Создавая свою субъективную шкалу предельных, творчески экстремальных координат культуры как подвижную систему максимальных значений, человек опирается на объективные предпосылки, которые заключены в высших личностных проявлениях – способностях и талантах, дарованных людям самой историей эволюции. Однако подлинная культура человеческого духа складывается лишь тогда, когда система экстремальных координат развития совмещается и взаимодействует с системой нравственных координат, с системой моральных ценностей. Только в этом случае эмоциональная и интеллектуальная тонкость, приходя к некоему духовному изыску, приобретает обаяние, яркую харизму, становясь способной оказаться сильнее и действеннее тупой брутальной силы. И это возможно потому, что в самом генезисе сознания заложен фактор утончения, который играет здесь далеко не последнюю роль.
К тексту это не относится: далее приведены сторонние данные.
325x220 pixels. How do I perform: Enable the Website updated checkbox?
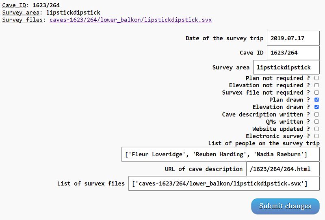pos(316,129)
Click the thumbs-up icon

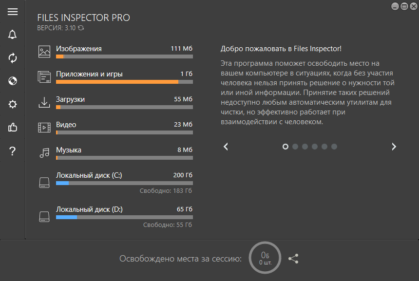pyautogui.click(x=13, y=128)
Об этом свидетельствует и тот факт, что сознание часто опирается на внерациональные способы познания и, прежде всего, интуицию, религиозное откровение, искусство с его эмоциональной, чувственно-образной формой восприятия окружающей действительности. Мало того, само понимание рациональности, рассудочности нередко остается весьма относительным и неопределенным. Известно, что ум оценивается различно, в зависимости от конкретной его направленности и степени мыслительных навыков, приобретенных при решении определенных задач. Так, например, помимо широты и узости мышления выделяют практический и теоретический ум, ум, склонный к обобщениям и склонный к конкретизации, а также критическое, новаторское и консервативное мышление. Случается и горе от ума, вспомним одноименное произведение А.С. Грибоедова, которое первоначально называлось «Горе уму». Здесь уместно упомянуть Г. Галилея, кому инквизиция ясно давала понять, что умнейшим является тот, кто подальше спрячет свой ум от других, что «хитрость – второй ум».

Структурное осмысление конкретных человеческих страстей дает ключ к пониманию свойств сознания. Но только та структура человеческих страстей, в которой помимо господствующих склонностей, пристрастий, вожделений присутствует тяга к саморефлексии, самоконтролю, самоутончению, консолидирует различные хаотически развивающиеся устремления в систему стратегического мышления. Совокупность же мыслительных стратегий обеспечивает развитие сознания. В сложной борьбе страстей и их стратегий складывается тонкий узор коллективного сознания. Правда, ткань его чрезвычайно хрупка, и утрата даже одного из элементов может существенно исказить общую картину.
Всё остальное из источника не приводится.